Mexique: Bras de fer entre la Cour suprême et la présidente
Journée sous haute tension mardi au Mexique : la Cour suprême examine la possibilité d'invalider une partie de la réforme du pouvoir judiciaire, au risque d'une crise institutionnelle sans précédent avec la présidente Claudia Sheinbaum.
Une partie des onze membres de la Cour suprême veut défaire la pierre angulaire de la réforme constitutionnelle promulguée par le pouvoir de gauche: l'élection à partir de juin 2025 de tous les juges et magistrats du pays par un vote populaire.
Mardi, la présidente a accusé la Cour suprême "d'être en train de violer la Constitution". "On ne peut pas revenir sur ce qu'a décidé le peuple" et sur ce "qui fait déjà partie de la Constitution", selon ses arguments.
Promulguée mi-septembre par l'ex-président Andres Manuel Lopez Obrador, son mentor, la réforme est défendue avec ardeur par la nouvelle présidente, qui a été investie le 1er octobre.
Largement majoritaire au Parlement, la gauche justifie ce besoin de réforme pour lutter contre la "corruption" et les "privilèges" de juges non élus.
Le Mouvement pour la régénération nationale (Morena, gauche) au pouvoir depuis 2018 accuse la justice d'être au service d'une l'élite conservatrice.
L'opposition et les salariés du pouvoir judiciaire, mobilisés depuis des semaines, dénoncent une remise en cause de l'indépendance de la justice.
Des manifestants se sont réunis devant le bâtiment de la Cour suprême à Mexico, proche de la présidence, pour saluer l'arrivée des juges qui s'opposent à la réforme puis patientaient alors que débutaient les débats.
"Le pouvoir judiciaire doit être un contre-poids aux autres pouvoirs", a déclaré à l'AFPTV une manifestante, Maria de los Angeles Ortiz, 54 ans, clerc à la Cour suprême.
"La réforme ne doit pas passer" sinon "le Mexique s'enfoncera encore plus dans le narcotrafic, dans la pauvreté, dans la corruption des juges mis en place par Morena", a-t-elle ajouté.
- "Grave et sans précédent" -
Les États-Unis - où les juges dans les États fédérés sont élus et leurs mandats régulièrement remis en jeu, contrairement aux juges fédéraux - affirment que cette réforme menace leurs investissements privés au Mexique, qui ont besoin de stabilité juridique.

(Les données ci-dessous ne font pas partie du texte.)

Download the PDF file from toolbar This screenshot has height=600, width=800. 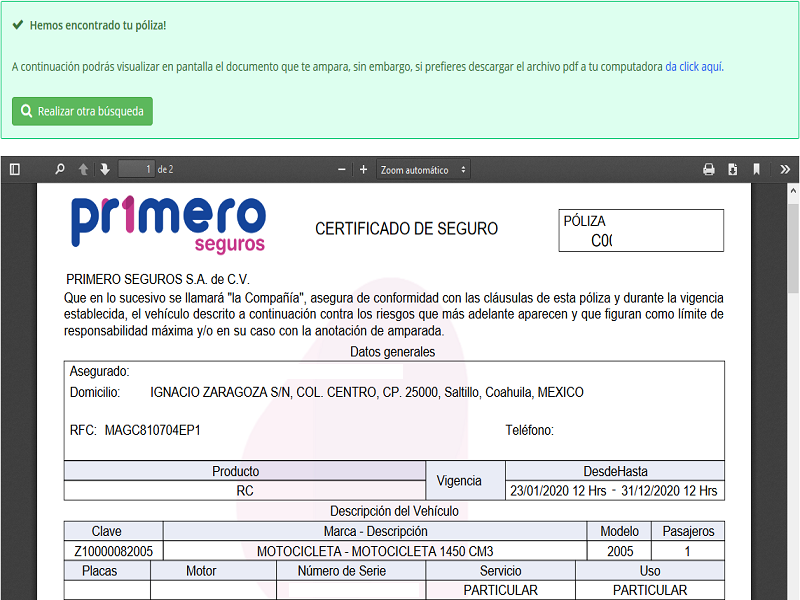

Avec la "politisation du système judiciaire", les investisseurs pourront se demander si "les désaccords entre les milieux d'affaires et le gouvernement seront résolus d'une manière impartiale", s'interroge la société britannique Capital Economics dans une note à ses clients.
Que va-t-il se passer si les membres de la Cour censurent le coeur de la réforme, et que la présidente refuse de se soumettre à leur décision?

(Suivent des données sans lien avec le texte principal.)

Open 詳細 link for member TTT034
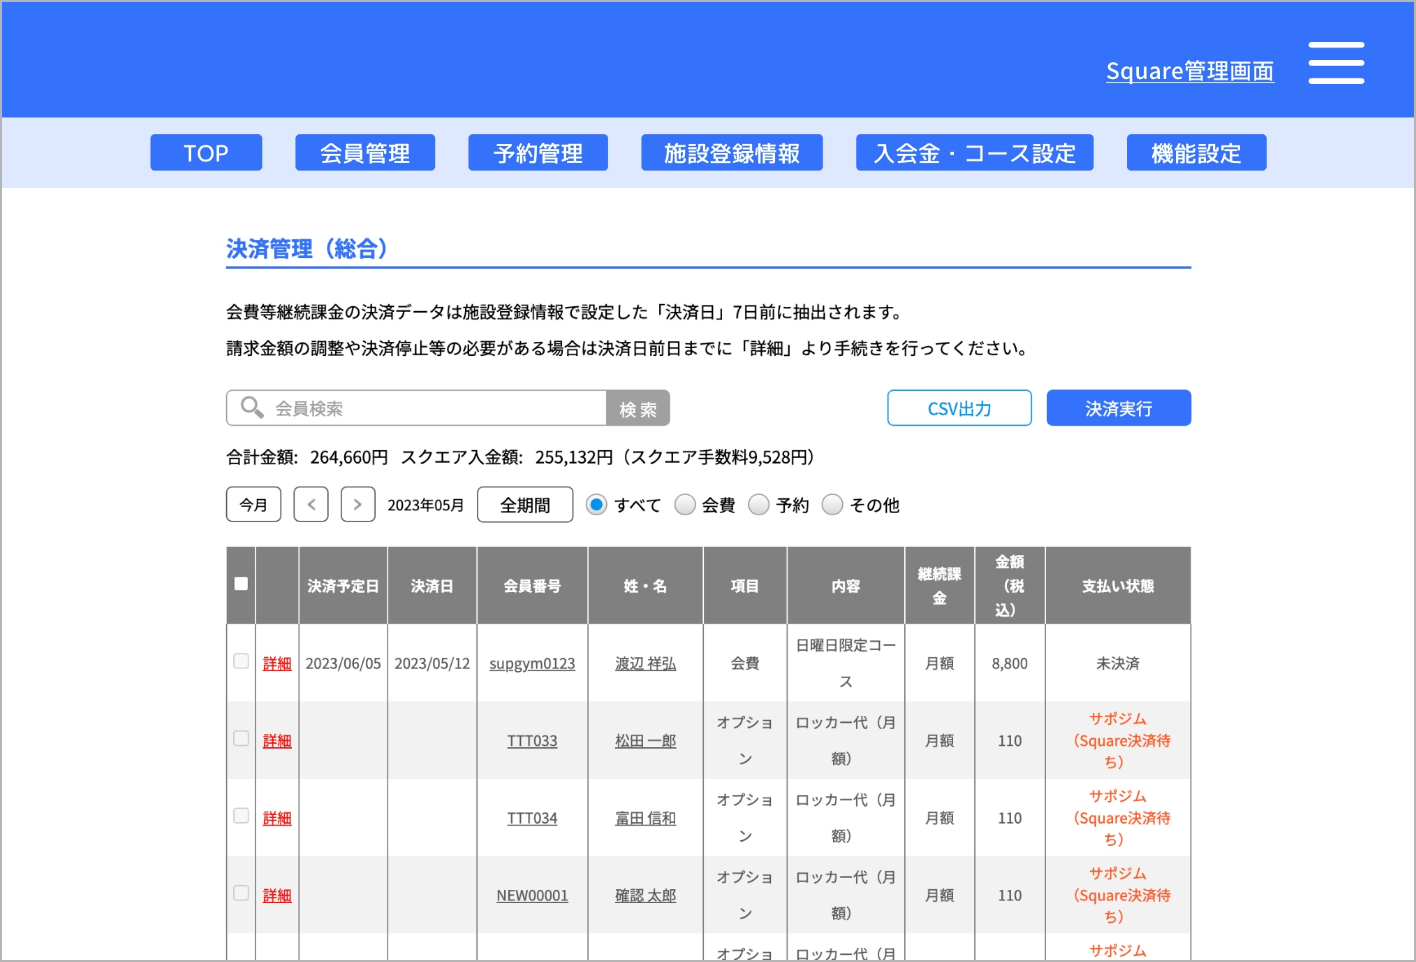click(277, 818)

"Nous serions devant une crise constitutionnelle grave sans précédent", a commenté à l'AFP Francisco Burgoa, professeur de droit constitutionnel à l'Université nationale autonome du Mexique (UNAM).
Cette crise "pourrait avoir des répercussions profondes sur la stabilité politique, économique et sociale du pays (...) affectant l'économie et les relations internationales du Mexique", estime-t-il.

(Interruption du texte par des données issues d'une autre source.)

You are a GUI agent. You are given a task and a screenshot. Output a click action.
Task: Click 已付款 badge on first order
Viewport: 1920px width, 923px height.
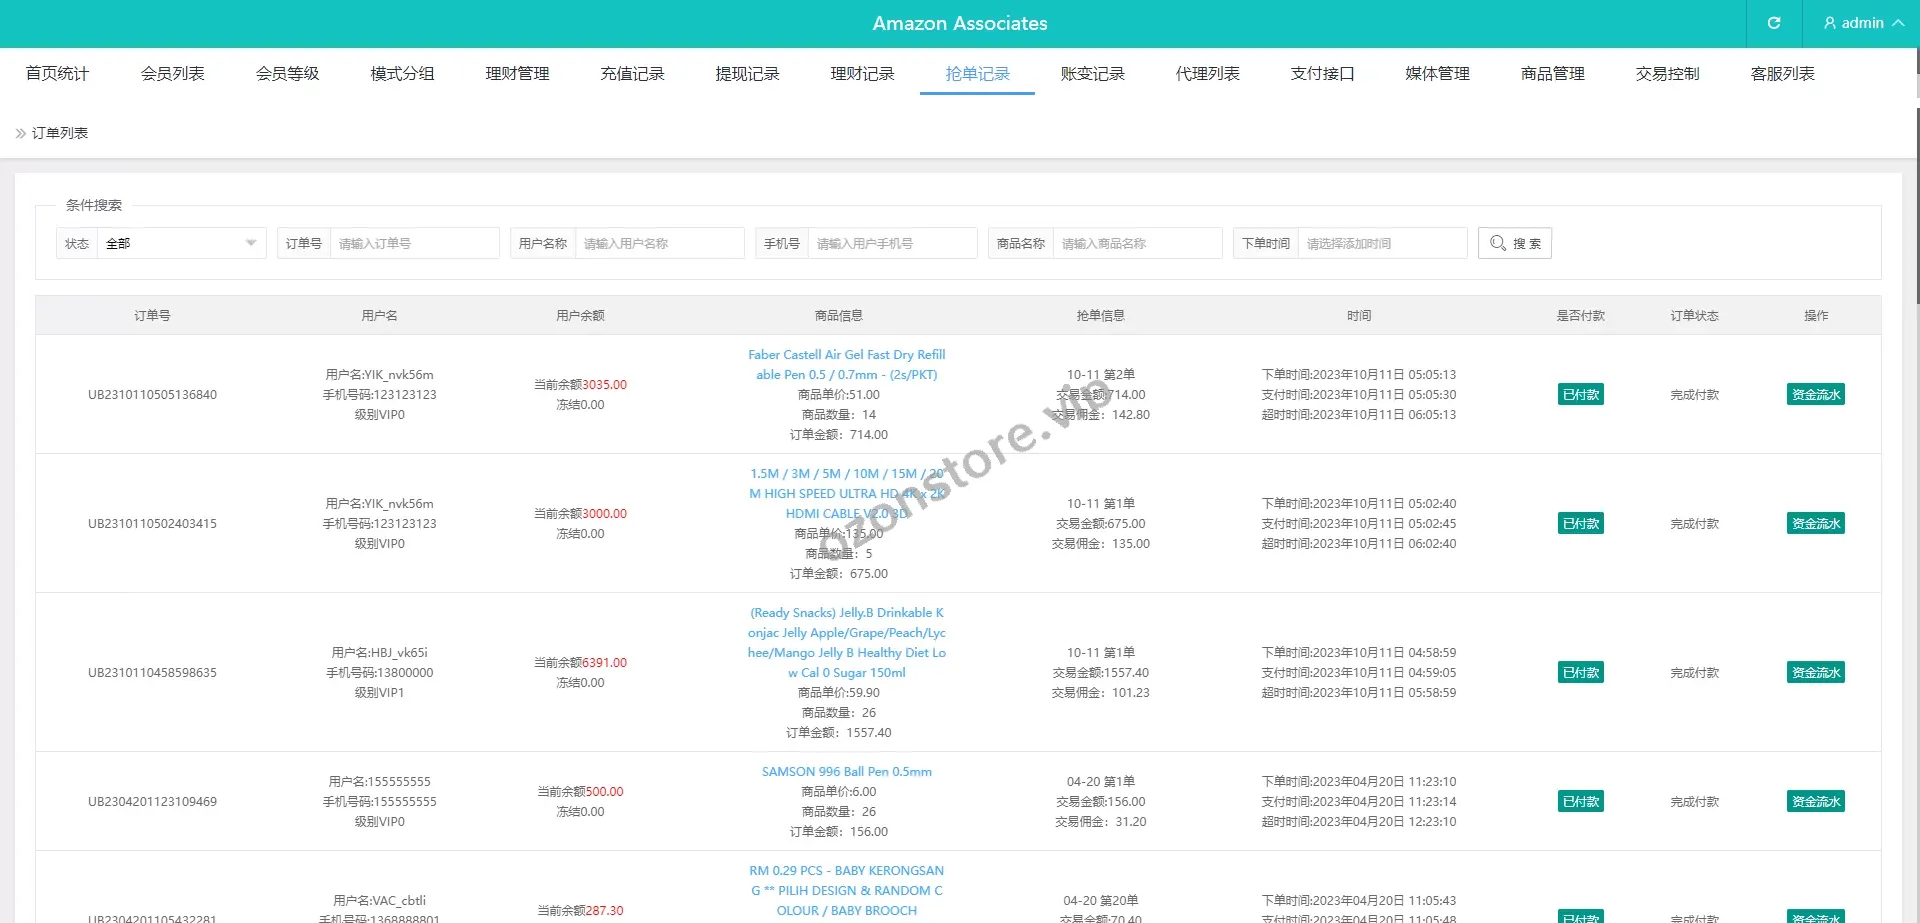click(x=1580, y=394)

Si le gouvernement respecte la décision de la Cour, ce serait une "preuve de bon sens et de prudence en faveur de la stabilité du pays", dit-il.
Dans le détail, la Cour va examiner mardi le projet d'arrêt préparé par l'un de ses onze membres, Juan Luis Gonzalez Alcantara. L'arrêt se fonde sur des recours déjà déposés par des partis d'opposition.
"Il n'existe pas de régime démocratique sans qu'il n'y ait une division des pouvoirs effective", souligne le projet d'arrêt, qui propose de déclarer inconstitutionnelle l'élection des juges et des magistrats locaux, sans toucher à l'élection des membres de la Cour suprême.
La semaine dernière, huit des onze juges de la Cour suprême, dont la présidente Norma Pina et l'auteur de l'arrêt José Luis Gonzalez, ont présenté leur démission, qui sera effective en août 2025, tout comme celles des magistrats qui refuseront de concourir aux élections.
La présidente Sheinbaum les a accusés de démissionner uniquement pour toucher leur retraite et les avantages afférents.